In the lines below, find the one that contains "At what coordinates should I click to accomplish: Select" and write it out exactly, along with every line that follows it.

- Opening Delimiter -

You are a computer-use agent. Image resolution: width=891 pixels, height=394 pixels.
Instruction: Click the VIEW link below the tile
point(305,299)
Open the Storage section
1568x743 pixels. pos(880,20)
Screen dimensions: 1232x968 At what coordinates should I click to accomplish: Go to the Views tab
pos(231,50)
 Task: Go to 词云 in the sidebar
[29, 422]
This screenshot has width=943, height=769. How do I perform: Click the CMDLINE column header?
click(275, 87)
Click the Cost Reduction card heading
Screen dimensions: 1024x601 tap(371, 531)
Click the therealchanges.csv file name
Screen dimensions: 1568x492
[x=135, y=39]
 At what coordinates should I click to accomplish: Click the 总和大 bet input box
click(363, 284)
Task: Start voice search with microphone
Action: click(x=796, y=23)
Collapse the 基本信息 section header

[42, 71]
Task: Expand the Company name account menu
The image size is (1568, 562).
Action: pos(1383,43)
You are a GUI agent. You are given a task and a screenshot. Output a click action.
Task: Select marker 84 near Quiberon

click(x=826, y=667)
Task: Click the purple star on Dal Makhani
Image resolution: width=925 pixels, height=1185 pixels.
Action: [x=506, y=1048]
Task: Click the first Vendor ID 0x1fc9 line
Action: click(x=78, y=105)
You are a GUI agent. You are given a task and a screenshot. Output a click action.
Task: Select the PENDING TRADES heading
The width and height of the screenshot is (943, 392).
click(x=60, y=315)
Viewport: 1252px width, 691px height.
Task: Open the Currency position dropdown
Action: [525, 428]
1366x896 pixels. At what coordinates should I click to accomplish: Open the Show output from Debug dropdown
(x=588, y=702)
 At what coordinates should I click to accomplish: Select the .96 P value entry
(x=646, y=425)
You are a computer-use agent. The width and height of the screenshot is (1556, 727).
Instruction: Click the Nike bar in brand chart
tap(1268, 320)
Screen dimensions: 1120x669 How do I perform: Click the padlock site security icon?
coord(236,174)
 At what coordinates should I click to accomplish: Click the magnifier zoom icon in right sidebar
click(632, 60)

- Closing Delimiter -

*EXERCISE OUTPUT*:
 At what coordinates should I click to accomplish: Select the .96 P value entry
(x=646, y=425)
You are a computer-use agent. The width and height of the screenshot is (1556, 727).
Instruction: Click the Nike bar in brand chart
tap(1268, 320)
Screen dimensions: 1120x669 How do I perform: Click the padlock site security icon?
coord(236,174)
 At what coordinates should I click to accomplish: Click the magnifier zoom icon in right sidebar
click(632, 60)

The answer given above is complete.